Commodities Regulators Accuse Firms of Misrepresenting Public

The Commodity Futures Trading Commission filed enforcement actions in the U.S. District Court for the Southern District of New York March 22 against nine firms with names identical to or extremely close to those of legitimate firms and exchanges. The actions accuse the firms of fraud while soliciting customers to purchase commodity futures and options contracts (CFTC v. American Futures and Options Exchange, S.D.N.Y., No. 07-CV-2377, 3/22/07; AFTC v. International Energy Exchange, S.D.N.Y., No. 07-CV-2378, 3/22/07; CFTC v. New York Petroleum Option Exchange, S.D.N.Y., No. 07-CV-2379, 3/22/07; CFTC v. New York Options Exchange, S.D.N.Y., No. 07-CV-2376, 3/22/07).

The CFTC also stated that the defendants used misrepresentations on their Web sites to defraud the public out of millions of dollars. Customers were solicited to trade futures and options on energy and currency. In reality, however, the defendants actually invented phony exchanges and brokers to deceive clients.

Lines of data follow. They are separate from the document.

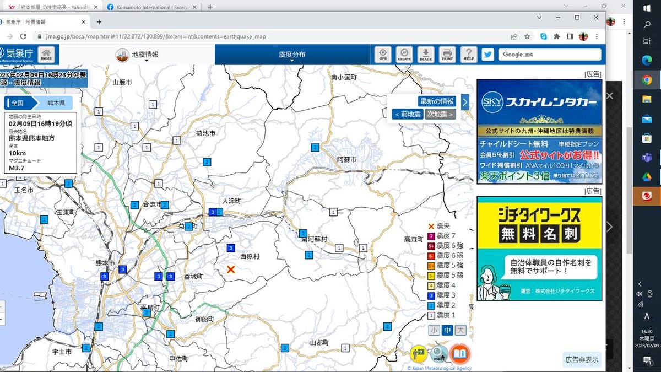
Task: Click the magnifier 'more' icon
Action: coord(439,353)
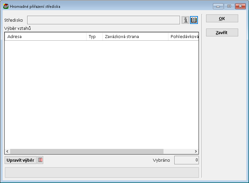Open the Středisko lookup book icon

click(x=194, y=20)
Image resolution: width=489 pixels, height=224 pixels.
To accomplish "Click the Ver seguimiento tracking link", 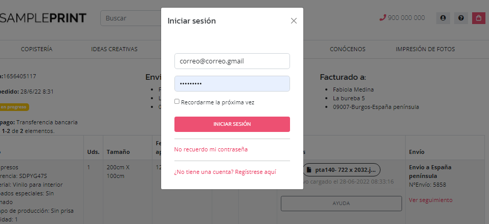I will click(x=431, y=200).
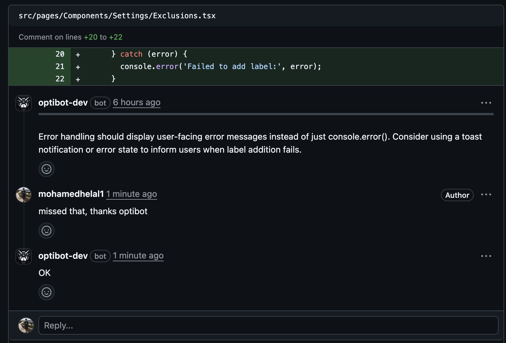Click the Reply... text field

pos(268,325)
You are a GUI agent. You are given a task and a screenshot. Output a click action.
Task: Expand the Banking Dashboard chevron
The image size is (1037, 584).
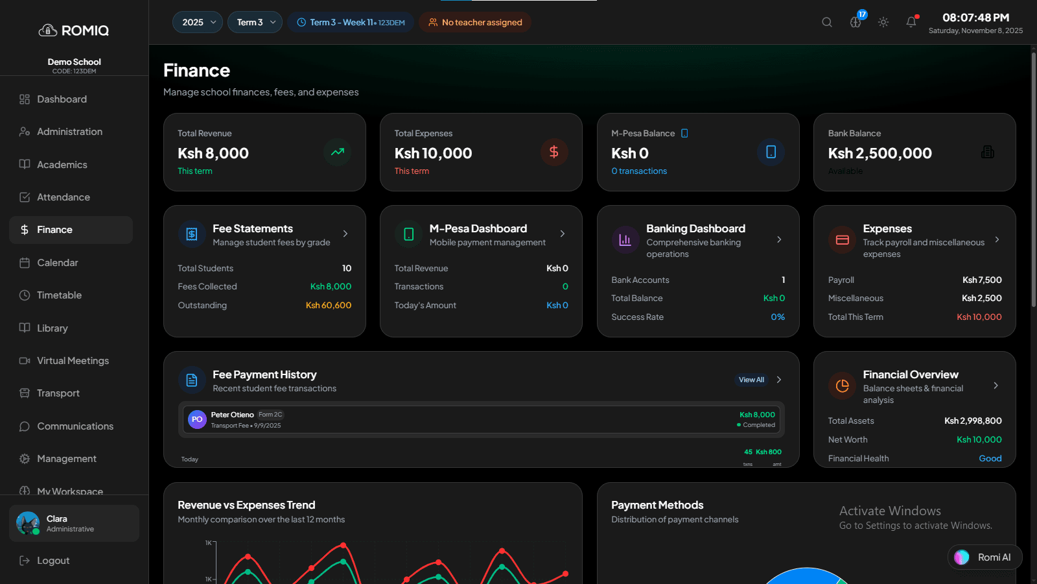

Those charged–some of which share the names of legitimate firms–are New York Options Exchange (NYOEX); Tahoe Futures; International Energy Exchange (INTENX); Vitol Capital Management; New York Petroleum Option Exchange (NYPOE); HPR Commodities; American Futures and Options Exchange; Metro Financials; and American Futures and Options Trading Commission (AFOTC).

The allegations include that Tahoe, Vitol, HPR, and Metro leased the use of fax numbers with U.S. area codes to fool the public into thinking all the companies were America-based. INTENX, NYOEX, and NYPOE were touted as futures exchanges, and AFOTC as the industry’s regulator. All are fictitious.